By Jennifer Maxon, RN, and Charles H. Weaver, MD
January 2005
Introduction
As the aim of cancer therapeutics is becoming streamlined to target more specific biological pathways, genetic components, and/or cellular proteins, the role of antisense therapy utilizing oligonucleotides is evolving as a potential treatment strategy in the fight against cancer.
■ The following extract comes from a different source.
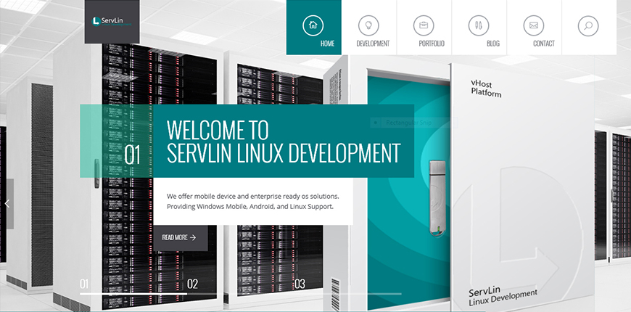
Task: Open the BLOG menu label
Action: coord(493,44)
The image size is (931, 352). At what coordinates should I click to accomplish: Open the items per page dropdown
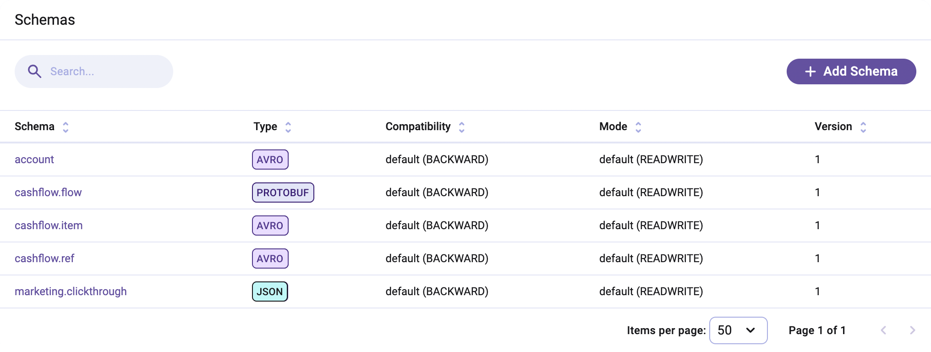738,330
In the arena of scientific and medical research, antisense and/or oligonucleotide strategies may involve several strategic mechanisms of action.1,2,3 However, the primary theme of antisense therapy currently being explored for oncology purposes is the inhibition of translation of a targeted protein through complementary oligonucleotide binding to target mRNA.4,5,6 The obvious choices of deliberate inhibition through antisense therapy include specific proteins believed to be involved in the formation of malignancy, the continued expression of malignancy, and/or the resistance to therapy.
Mode of Action
At present, the main focus of antisense therapy in oncology involves the use of approximately 20 nucleotides (oligonucleotide) synthesized to be complementary to the specific “sense” (5’ to 3’orientation) mRNA sequence responsible for coding of the targeted protein.7,5,6 Some of the more well-known proteins currently being targeted with antisense agents in development are Bcl-2, H-ras and PKC-Alpha (see Table 1). These proteins, as well as several others presently under investigation, have been implicated in playing a role in the development, growth, and/or maintenance of several types of cancer and tend to be involved in messaging systems involving anti-apoptotic signaling and/or unregulated cellular proliferation.7
Table 1: Antisense Agents and Their Targets
AGENT | TARGET |
Genasense (oblimersen) | Bcl-2 |
Affinitak (ISIS 3521) | PKC-alpha |
| ISIS 112989 (OGX 011) | Secretory Protein Clusterin |
| ISIS 23722 | Survivin |
AP 12009 | TGF-Beta2 |
GEM 231 | Protein kinase A |
GEM 240 | MDM2 |
IGF-1R/AS ODN | Insulin-like growth factor |
MG98 | DNA methyltransferase |
LErafAON | C-raf-1 |
Ki-67 antisense oligonucleotide | Ki-67 |
GTI-2040 | ribonucleotide reductase |
| ISIS 2503 | H-ras |
AP11014 | TGF-Beta1 |
Once introduced into a cell, the “antisense” oligonucleotide hybridizes to the corresponding mRNA sequence through Watson-Crick binding, forming a heteroduplex.8,9 Once the duplex is formed, translation of the protein coded by the sequence of bound mRNA is inhibited.10 There are several mechanisms through which the oligonucleotide/mRNA duplex may hinder subsequent translation.6,7 The most widely accepted explanation for several different antisense agents involves the degradation of the mRNA in the heteroduplex by the ubiquitous enzyme Rnase H. Rnase H is attracted to the heteroduplex and cleaves the bound mRNA, while leaving the oligonucleotide sequence intact, allowing the oligonucleotide to continue seeking and binding to corresponding mRNA sequences.11 Some other accepted explanations of translation inhibition through antisense therapy which may occur separately or in conjunction with Rnase H activity include, but are not limited to, the blocking of appropriate ribosome assembly that disables the ribosomal complexes’ ability to translate, blocking of RNA splicing and/or impeding appropriate exportation of mRNA.4,12,13,14
Potential Advantages
There are several aspects of antisense therapy utilizing oligonucleotides that are potentially advantageous over traditional drug mechanisms.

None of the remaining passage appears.